(Collected data)
○ ○ ○
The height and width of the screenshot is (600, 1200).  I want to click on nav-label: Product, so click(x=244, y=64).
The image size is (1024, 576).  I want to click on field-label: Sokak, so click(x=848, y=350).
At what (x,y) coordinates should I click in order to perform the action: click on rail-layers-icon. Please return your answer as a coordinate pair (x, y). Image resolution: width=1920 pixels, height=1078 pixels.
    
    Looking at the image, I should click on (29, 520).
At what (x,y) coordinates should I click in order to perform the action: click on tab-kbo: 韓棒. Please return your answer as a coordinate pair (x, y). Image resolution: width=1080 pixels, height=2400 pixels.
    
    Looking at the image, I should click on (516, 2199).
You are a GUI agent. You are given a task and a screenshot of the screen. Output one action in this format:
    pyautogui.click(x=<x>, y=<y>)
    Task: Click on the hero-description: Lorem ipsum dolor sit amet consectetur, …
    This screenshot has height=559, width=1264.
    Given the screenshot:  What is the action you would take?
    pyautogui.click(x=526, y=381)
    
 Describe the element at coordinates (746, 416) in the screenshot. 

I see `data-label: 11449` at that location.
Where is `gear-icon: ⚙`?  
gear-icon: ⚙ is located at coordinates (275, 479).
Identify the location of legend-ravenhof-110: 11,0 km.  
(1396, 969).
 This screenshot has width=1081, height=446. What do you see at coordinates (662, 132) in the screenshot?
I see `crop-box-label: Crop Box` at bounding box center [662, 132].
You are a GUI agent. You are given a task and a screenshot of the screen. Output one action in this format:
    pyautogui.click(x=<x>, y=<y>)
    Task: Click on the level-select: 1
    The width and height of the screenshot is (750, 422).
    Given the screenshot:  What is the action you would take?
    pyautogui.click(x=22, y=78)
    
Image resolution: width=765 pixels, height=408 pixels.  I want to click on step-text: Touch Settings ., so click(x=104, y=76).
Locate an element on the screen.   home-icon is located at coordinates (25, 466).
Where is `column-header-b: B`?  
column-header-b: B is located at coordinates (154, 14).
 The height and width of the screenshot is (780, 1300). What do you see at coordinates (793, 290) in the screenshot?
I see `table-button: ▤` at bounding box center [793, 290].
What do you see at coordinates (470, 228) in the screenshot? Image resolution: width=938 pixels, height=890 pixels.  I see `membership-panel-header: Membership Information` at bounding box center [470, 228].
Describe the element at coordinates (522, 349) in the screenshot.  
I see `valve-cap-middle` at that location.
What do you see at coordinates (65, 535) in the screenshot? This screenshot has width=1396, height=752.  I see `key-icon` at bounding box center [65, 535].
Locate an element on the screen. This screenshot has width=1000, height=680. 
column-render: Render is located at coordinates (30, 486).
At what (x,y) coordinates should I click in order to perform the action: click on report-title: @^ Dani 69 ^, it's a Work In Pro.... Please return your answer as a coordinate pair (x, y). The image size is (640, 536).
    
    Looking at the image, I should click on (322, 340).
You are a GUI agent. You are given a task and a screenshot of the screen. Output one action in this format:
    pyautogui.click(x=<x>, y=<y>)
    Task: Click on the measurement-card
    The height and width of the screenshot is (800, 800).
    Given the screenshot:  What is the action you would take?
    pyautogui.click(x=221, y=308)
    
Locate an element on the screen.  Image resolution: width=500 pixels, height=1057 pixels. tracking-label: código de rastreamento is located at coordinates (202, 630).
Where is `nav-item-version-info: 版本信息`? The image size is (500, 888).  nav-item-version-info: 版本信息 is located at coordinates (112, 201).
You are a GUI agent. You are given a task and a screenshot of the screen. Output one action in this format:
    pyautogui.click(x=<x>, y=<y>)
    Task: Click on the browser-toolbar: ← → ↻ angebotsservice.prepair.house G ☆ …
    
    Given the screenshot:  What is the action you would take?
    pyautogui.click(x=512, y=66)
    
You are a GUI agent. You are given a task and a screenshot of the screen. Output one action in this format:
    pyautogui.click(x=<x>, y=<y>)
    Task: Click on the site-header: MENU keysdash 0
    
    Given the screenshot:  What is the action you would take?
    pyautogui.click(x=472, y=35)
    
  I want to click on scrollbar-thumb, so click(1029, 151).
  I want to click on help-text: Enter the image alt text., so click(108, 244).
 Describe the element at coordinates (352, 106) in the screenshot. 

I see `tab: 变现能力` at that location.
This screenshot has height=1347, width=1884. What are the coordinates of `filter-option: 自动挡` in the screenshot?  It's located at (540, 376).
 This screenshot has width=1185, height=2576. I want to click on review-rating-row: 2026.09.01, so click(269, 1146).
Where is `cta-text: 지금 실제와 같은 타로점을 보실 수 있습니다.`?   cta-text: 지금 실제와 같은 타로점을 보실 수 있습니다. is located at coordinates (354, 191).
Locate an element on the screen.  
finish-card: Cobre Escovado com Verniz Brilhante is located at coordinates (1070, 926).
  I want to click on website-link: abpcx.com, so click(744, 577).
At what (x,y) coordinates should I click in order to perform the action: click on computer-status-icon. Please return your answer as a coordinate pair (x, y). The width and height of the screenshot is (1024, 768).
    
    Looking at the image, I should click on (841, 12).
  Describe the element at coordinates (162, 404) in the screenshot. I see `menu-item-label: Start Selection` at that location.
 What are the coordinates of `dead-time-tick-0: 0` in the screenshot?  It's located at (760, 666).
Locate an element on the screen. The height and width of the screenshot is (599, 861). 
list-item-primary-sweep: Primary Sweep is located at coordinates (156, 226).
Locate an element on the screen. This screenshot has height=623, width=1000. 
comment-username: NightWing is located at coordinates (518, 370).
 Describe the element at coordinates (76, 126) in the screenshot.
○ ○ ○
**EXERCISE**:
Reproduce verbatim every row from the line containing "is (1024, 768)." down to the end of the rows, including both ends.

**SOLVED PROBLEM**:
At what (x,y) coordinates should I click in order to perform the action: click on computer-status-icon. Please return your answer as a coordinate pair (x, y). The width and height of the screenshot is (1024, 768).
    
    Looking at the image, I should click on (841, 12).
  Describe the element at coordinates (162, 404) in the screenshot. I see `menu-item-label: Start Selection` at that location.
 What are the coordinates of `dead-time-tick-0: 0` in the screenshot?  It's located at (760, 666).
Locate an element on the screen. The height and width of the screenshot is (599, 861). 
list-item-primary-sweep: Primary Sweep is located at coordinates (156, 226).
Locate an element on the screen. This screenshot has height=623, width=1000. 
comment-username: NightWing is located at coordinates (518, 370).
 Describe the element at coordinates (76, 126) in the screenshot.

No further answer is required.